On 27 July 2021, an article by The Times Environment Correspondent, Ben Webster, highlighted issues over the approach to biodiversity reporting taken by Barratt subsidiary, David Wilson Homes. in relation to a green field development in the Buckinghamshire village of Maids Moreton.

In September 2023, Barratt submitted plans to demolish 83 new homes on its Darwin Green estate in Cambridge which had been built with faulty foundations.

In October 2023, The Comet newspaper carried a report of David Wilson Homes representative Martin Wright being "told off for making threats" at a planning meeting related to the Highover Farm development in Hitchin. Planning Committee member, Councillor Daniel Allen commented "Threatening us is not a great way to make friends during a statement" after Mr Wright advised a Planning Inspector could "strike out" some of the developer contributions.
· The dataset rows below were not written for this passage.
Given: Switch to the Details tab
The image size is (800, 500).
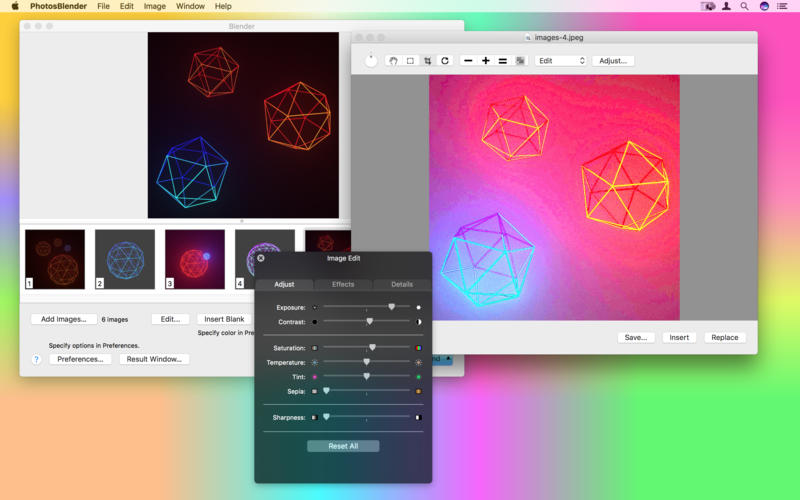Looking at the screenshot, I should tap(402, 285).

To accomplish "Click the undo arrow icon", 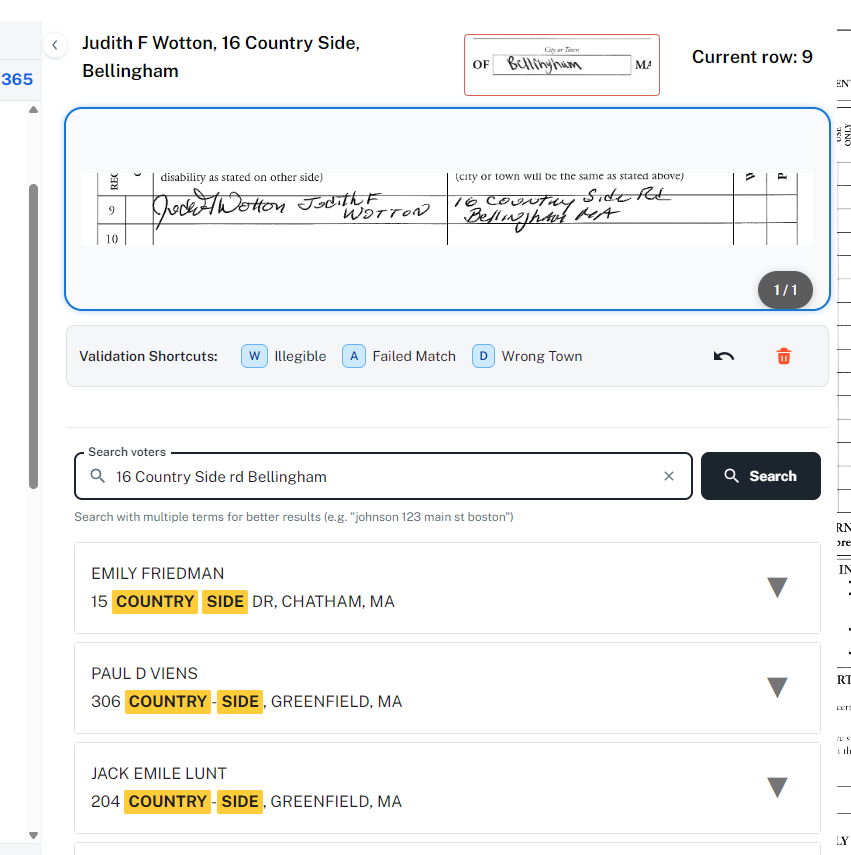I will tap(723, 356).
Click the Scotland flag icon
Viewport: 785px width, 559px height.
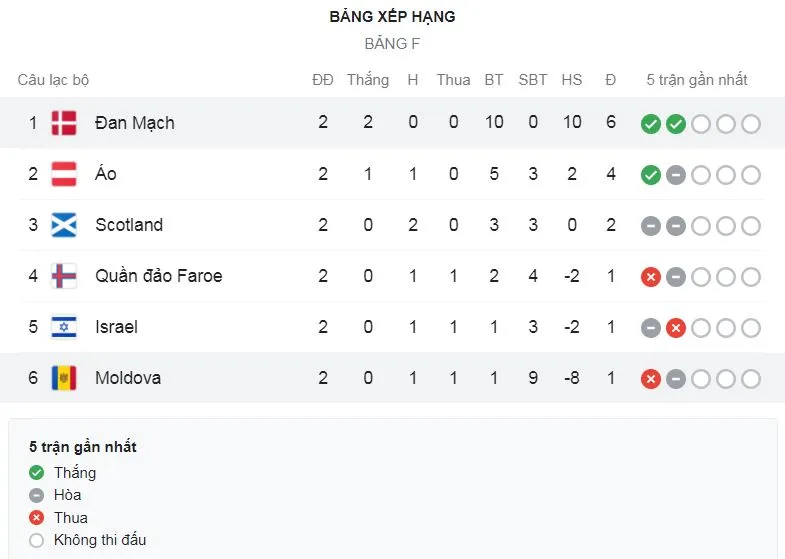pyautogui.click(x=63, y=225)
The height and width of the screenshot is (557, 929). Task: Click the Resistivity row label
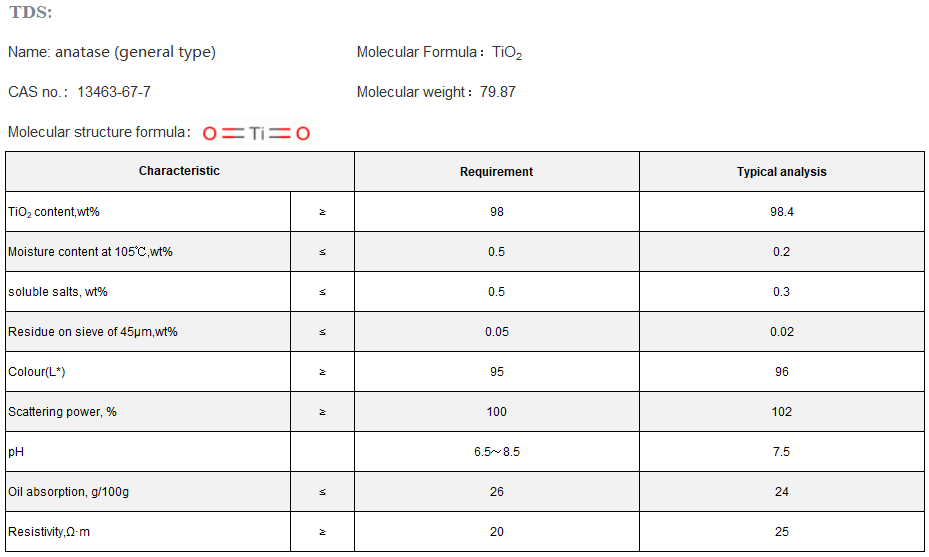(x=49, y=532)
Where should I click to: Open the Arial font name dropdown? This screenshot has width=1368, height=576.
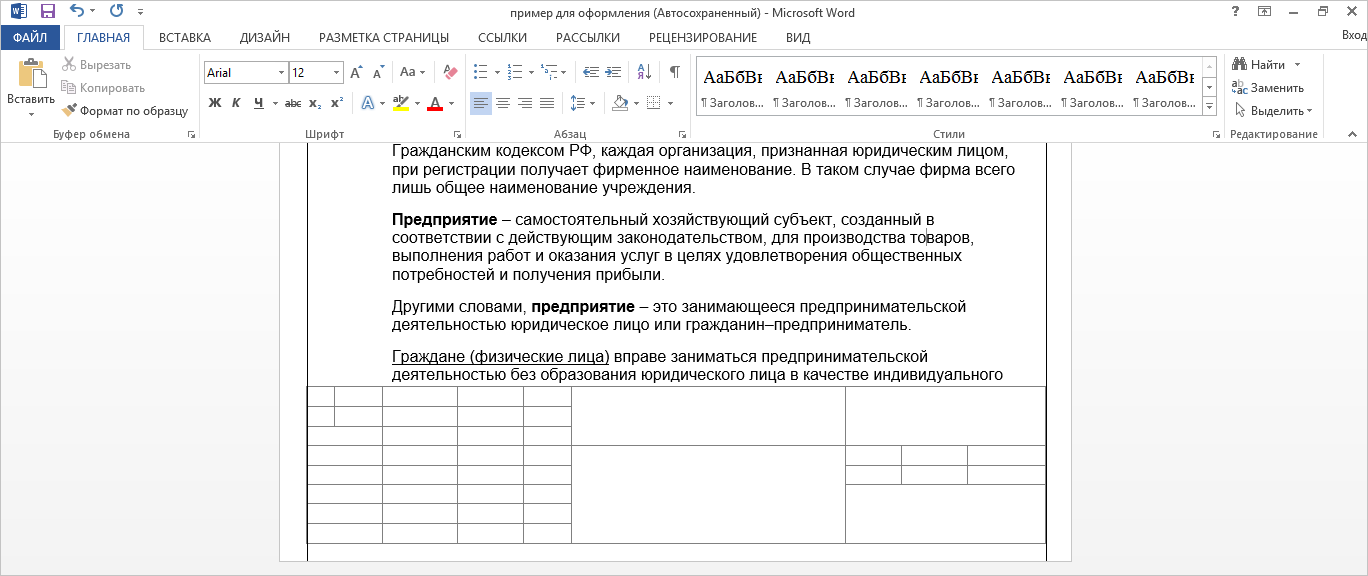tap(279, 73)
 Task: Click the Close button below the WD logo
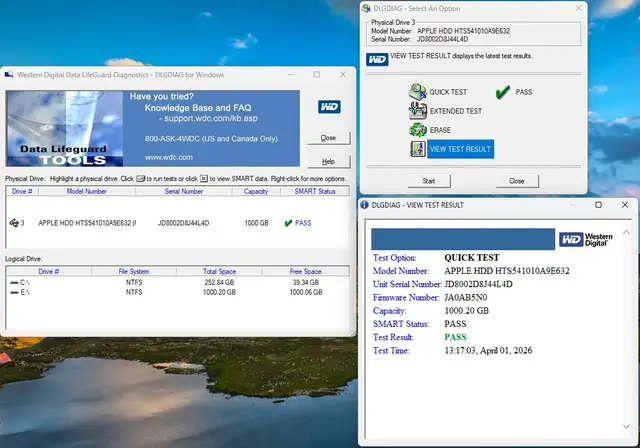pos(328,138)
In July 2024, The Guardian reported a home in Ivybridge, Devon, built by Barratt subsidiary David Wilson Homes and sold for £274,995, had been independently valued in 2023 at £1 due to a catalogue of major defects. Owners of other houses on the same Ivybridge estate had also reported problems, and were engaged in legal action seeking redress from Barratt.

On 27 May 2025 the BBC reported that the local water recycling centre in Buckingham did not have capacity to support a proposed housing development in Maids Moreton, Buckinghamshire.